:: AVAILABLE DATA

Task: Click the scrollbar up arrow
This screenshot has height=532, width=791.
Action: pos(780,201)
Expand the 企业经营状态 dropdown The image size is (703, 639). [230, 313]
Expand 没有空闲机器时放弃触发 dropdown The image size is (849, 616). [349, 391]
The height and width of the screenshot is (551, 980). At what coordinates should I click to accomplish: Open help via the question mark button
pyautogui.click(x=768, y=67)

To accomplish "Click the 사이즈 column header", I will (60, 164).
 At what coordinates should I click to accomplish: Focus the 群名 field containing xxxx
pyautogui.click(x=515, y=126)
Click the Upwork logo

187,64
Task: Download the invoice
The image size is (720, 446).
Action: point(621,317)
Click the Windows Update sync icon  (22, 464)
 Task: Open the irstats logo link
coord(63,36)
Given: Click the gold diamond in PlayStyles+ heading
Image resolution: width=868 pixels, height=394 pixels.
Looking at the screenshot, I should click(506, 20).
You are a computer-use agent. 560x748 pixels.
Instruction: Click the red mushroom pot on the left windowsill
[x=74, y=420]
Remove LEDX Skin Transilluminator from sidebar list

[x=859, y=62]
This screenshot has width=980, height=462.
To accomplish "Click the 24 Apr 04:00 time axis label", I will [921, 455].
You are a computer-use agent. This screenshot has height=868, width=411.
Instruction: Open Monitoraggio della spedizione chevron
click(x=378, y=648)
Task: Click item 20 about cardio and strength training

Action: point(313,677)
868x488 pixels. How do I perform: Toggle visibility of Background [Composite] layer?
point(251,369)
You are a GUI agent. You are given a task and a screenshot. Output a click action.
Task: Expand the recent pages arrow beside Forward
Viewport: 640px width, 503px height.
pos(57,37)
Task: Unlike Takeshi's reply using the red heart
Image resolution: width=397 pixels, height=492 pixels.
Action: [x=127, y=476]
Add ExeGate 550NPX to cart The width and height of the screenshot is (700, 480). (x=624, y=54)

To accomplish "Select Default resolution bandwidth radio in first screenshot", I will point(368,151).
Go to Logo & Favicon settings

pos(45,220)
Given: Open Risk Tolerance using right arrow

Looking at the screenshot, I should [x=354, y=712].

::::

**DIRECTIONS FOR THIS TASK:**
Copy the records exactly.

**RESPONSE TO THE EXERCISE:**
Task: Click the scrollbar up arrow
This screenshot has height=532, width=791.
Action: pos(780,201)
Expand the 企业经营状态 dropdown The image size is (703, 639). [230, 313]
Expand 没有空闲机器时放弃触发 dropdown The image size is (849, 616). [349, 391]
The height and width of the screenshot is (551, 980). At what coordinates should I click to accomplish: Open help via the question mark button
pyautogui.click(x=768, y=67)

To accomplish "Click the 사이즈 column header", I will (60, 164).
 At what coordinates should I click to accomplish: Focus the 群名 field containing xxxx
pyautogui.click(x=515, y=126)
Click the Upwork logo

187,64
Task: Download the invoice
The image size is (720, 446).
Action: point(621,317)
Click the Windows Update sync icon  (22, 464)
 Task: Open the irstats logo link
coord(63,36)
Given: Click the gold diamond in PlayStyles+ heading
Image resolution: width=868 pixels, height=394 pixels.
Looking at the screenshot, I should click(506, 20).
You are a computer-use agent. 560x748 pixels.
Instruction: Click the red mushroom pot on the left windowsill
[x=74, y=420]
Remove LEDX Skin Transilluminator from sidebar list

[x=859, y=62]
This screenshot has width=980, height=462.
To accomplish "Click the 24 Apr 04:00 time axis label", I will [921, 455].
You are a computer-use agent. This screenshot has height=868, width=411.
Instruction: Open Monitoraggio della spedizione chevron
click(x=378, y=648)
Task: Click item 20 about cardio and strength training

Action: point(313,677)
868x488 pixels. How do I perform: Toggle visibility of Background [Composite] layer?
point(251,369)
You are a GUI agent. You are given a task and a screenshot. Output a click action.
Task: Expand the recent pages arrow beside Forward
Viewport: 640px width, 503px height.
pos(57,37)
Task: Unlike Takeshi's reply using the red heart
Image resolution: width=397 pixels, height=492 pixels.
Action: [x=127, y=476]
Add ExeGate 550NPX to cart The width and height of the screenshot is (700, 480). (x=624, y=54)

To accomplish "Select Default resolution bandwidth radio in first screenshot", I will point(368,151).
Go to Logo & Favicon settings

pos(45,220)
Given: Open Risk Tolerance using right arrow

Looking at the screenshot, I should [x=354, y=712].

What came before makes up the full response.